[WHAT THIS TASK INVOLVES]
Check every line of the data below for the word "agent" and say how many have it, without further comment.

START DATA PROVIDED

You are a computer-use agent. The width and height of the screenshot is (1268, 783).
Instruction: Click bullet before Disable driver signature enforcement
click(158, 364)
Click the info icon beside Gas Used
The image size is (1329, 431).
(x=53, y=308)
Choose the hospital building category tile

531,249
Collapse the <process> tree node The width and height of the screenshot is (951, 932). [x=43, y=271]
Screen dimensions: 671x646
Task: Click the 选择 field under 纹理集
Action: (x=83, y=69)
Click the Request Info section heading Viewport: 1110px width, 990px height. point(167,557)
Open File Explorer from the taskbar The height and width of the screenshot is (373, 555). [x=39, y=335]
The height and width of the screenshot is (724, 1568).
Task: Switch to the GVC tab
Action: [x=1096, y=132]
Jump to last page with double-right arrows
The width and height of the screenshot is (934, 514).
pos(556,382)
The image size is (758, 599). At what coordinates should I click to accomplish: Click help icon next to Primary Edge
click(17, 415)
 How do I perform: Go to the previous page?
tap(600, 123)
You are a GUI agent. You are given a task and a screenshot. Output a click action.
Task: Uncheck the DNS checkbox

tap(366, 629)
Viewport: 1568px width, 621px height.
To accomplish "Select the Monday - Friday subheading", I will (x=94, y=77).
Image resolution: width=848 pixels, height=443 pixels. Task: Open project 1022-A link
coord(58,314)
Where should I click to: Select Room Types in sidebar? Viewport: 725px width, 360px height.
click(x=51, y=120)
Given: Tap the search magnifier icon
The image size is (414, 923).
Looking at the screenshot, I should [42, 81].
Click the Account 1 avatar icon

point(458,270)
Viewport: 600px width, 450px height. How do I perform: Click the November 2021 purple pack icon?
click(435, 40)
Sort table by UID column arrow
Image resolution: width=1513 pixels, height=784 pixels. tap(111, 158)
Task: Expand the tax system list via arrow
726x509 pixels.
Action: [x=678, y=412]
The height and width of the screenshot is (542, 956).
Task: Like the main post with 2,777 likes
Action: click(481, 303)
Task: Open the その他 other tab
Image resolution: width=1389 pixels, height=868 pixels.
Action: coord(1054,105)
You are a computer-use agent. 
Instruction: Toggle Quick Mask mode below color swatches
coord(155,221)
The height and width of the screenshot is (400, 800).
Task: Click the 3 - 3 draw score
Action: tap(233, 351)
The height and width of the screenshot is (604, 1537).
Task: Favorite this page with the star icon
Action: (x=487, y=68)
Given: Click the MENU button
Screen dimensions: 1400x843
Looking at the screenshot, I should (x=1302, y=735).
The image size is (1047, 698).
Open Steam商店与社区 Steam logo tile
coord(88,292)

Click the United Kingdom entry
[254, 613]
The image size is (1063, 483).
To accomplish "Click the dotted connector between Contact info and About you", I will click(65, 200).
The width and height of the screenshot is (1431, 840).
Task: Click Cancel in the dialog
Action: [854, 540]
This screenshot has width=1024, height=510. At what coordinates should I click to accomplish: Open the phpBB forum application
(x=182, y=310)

END DATA PROVIDED

[ANSWER SPACE]
3